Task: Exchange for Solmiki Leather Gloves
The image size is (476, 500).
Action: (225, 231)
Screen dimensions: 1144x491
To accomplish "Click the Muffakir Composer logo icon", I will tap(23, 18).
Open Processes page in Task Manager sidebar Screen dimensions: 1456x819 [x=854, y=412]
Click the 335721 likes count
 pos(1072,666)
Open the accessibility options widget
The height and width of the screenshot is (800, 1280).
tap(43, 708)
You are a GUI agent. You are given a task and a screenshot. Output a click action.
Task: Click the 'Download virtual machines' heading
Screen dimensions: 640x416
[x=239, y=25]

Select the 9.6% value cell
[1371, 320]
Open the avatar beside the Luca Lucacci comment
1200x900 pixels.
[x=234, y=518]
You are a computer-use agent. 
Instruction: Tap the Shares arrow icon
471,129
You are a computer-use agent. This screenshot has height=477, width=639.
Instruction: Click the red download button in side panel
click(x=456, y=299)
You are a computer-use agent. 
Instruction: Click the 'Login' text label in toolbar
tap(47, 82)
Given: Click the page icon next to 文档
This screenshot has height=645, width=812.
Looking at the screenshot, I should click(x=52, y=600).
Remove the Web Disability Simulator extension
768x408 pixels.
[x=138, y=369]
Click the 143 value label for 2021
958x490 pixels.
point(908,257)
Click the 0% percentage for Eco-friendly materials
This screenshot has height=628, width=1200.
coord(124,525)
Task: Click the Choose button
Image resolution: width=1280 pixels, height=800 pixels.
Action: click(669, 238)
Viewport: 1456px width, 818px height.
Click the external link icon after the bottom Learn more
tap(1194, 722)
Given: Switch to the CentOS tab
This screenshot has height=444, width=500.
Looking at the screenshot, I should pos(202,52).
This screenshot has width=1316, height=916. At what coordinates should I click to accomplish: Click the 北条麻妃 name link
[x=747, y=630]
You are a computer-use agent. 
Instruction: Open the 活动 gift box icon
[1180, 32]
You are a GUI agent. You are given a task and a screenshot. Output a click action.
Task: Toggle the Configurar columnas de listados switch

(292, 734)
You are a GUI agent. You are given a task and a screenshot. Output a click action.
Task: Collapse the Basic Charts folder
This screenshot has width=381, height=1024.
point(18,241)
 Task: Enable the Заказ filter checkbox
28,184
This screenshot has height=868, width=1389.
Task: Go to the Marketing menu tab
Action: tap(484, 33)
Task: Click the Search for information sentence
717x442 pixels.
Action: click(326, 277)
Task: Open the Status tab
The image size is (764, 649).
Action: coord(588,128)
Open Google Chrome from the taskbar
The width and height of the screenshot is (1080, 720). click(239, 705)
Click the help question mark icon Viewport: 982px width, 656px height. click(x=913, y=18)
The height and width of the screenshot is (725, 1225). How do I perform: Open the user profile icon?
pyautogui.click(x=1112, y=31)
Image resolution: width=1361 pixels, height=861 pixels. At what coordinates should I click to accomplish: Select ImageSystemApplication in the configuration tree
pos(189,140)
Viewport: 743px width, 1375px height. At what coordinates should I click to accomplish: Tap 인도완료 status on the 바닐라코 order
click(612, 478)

•••••

● Your assignment
All records must be repeated exactly, with none skipped.

● Result
Task: Exchange for Solmiki Leather Gloves
The image size is (476, 500).
Action: (225, 231)
Screen dimensions: 1144x491
To accomplish "Click the Muffakir Composer logo icon", I will tap(23, 18).
Open Processes page in Task Manager sidebar Screen dimensions: 1456x819 [x=854, y=412]
Click the 335721 likes count
 pos(1072,666)
Open the accessibility options widget
The height and width of the screenshot is (800, 1280).
tap(43, 708)
You are a GUI agent. You are given a task and a screenshot. Output a click action.
Task: Click the 'Download virtual machines' heading
Screen dimensions: 640x416
[x=239, y=25]

Select the 9.6% value cell
[1371, 320]
Open the avatar beside the Luca Lucacci comment
1200x900 pixels.
[x=234, y=518]
You are a computer-use agent. 
Instruction: Tap the Shares arrow icon
471,129
You are a computer-use agent. This screenshot has height=477, width=639.
Instruction: Click the red download button in side panel
click(x=456, y=299)
You are a computer-use agent. 
Instruction: Click the 'Login' text label in toolbar
tap(47, 82)
Given: Click the page icon next to 文档
This screenshot has height=645, width=812.
Looking at the screenshot, I should click(x=52, y=600).
Remove the Web Disability Simulator extension
768x408 pixels.
[x=138, y=369]
Click the 143 value label for 2021
958x490 pixels.
point(908,257)
Click the 0% percentage for Eco-friendly materials
This screenshot has height=628, width=1200.
coord(124,525)
Task: Click the Choose button
Image resolution: width=1280 pixels, height=800 pixels.
Action: click(669, 238)
Viewport: 1456px width, 818px height.
Click the external link icon after the bottom Learn more
tap(1194, 722)
Given: Switch to the CentOS tab
This screenshot has height=444, width=500.
Looking at the screenshot, I should pos(202,52).
This screenshot has width=1316, height=916. At what coordinates should I click to accomplish: Click the 北条麻妃 name link
[x=747, y=630]
You are a computer-use agent. 
Instruction: Open the 活动 gift box icon
[1180, 32]
You are a GUI agent. You are given a task and a screenshot. Output a click action.
Task: Toggle the Configurar columnas de listados switch

(292, 734)
You are a GUI agent. You are given a task and a screenshot. Output a click action.
Task: Collapse the Basic Charts folder
This screenshot has width=381, height=1024.
point(18,241)
 Task: Enable the Заказ filter checkbox
28,184
This screenshot has height=868, width=1389.
Task: Go to the Marketing menu tab
Action: tap(484, 33)
Task: Click the Search for information sentence
717x442 pixels.
Action: click(326, 277)
Task: Open the Status tab
The image size is (764, 649).
Action: coord(588,128)
Open Google Chrome from the taskbar
The width and height of the screenshot is (1080, 720). click(239, 705)
Click the help question mark icon Viewport: 982px width, 656px height. click(x=913, y=18)
The height and width of the screenshot is (725, 1225). How do I perform: Open the user profile icon?
pyautogui.click(x=1112, y=31)
Image resolution: width=1361 pixels, height=861 pixels. At what coordinates should I click to accomplish: Select ImageSystemApplication in the configuration tree
pos(189,140)
Viewport: 743px width, 1375px height. At what coordinates should I click to accomplish: Tap 인도완료 status on the 바닐라코 order
click(612, 478)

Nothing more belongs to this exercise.